What is expected:
An exact reproduction of all entries is expected.

Stored data entries
########################################
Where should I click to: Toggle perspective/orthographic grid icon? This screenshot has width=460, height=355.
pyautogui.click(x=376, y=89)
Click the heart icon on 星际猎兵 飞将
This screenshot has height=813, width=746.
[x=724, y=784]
########################################
Answer box:
Where should I click to: Toggle perspective/orthographic grid icon? This screenshot has width=460, height=355.
pyautogui.click(x=376, y=89)
Click the heart icon on 星际猎兵 飞将
This screenshot has height=813, width=746.
[x=724, y=784]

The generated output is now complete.